Task goal: Please pick out every line in the rows below that contains the word "resolution" and copy each one.

[Stored data]
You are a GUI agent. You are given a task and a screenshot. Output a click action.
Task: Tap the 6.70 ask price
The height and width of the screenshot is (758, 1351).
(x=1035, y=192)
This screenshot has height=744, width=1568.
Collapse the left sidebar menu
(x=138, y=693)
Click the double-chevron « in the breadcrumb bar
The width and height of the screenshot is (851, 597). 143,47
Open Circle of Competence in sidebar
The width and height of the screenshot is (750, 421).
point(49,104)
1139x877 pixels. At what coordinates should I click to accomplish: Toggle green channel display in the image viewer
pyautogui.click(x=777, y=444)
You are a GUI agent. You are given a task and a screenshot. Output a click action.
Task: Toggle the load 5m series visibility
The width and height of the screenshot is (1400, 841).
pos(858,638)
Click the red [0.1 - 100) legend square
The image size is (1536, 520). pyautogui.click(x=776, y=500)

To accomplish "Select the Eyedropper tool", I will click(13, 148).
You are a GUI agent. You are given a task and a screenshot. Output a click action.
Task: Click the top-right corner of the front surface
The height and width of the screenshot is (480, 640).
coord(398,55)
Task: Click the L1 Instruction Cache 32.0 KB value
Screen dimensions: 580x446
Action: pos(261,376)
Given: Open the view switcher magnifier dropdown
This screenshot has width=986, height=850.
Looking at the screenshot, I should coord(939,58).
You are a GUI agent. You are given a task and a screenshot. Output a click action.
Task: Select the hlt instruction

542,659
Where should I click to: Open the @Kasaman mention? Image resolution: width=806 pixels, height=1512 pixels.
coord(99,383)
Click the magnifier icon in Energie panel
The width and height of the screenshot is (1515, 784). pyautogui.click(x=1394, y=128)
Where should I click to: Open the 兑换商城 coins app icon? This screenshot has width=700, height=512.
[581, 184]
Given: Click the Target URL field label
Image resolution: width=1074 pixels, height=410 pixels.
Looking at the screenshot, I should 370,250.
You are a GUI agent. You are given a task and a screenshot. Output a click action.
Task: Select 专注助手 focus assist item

Finished exercise:
Where should I click to: Open the @Kasaman mention? Image resolution: width=806 pixels, height=1512 pixels.
Image resolution: width=1074 pixels, height=410 pixels.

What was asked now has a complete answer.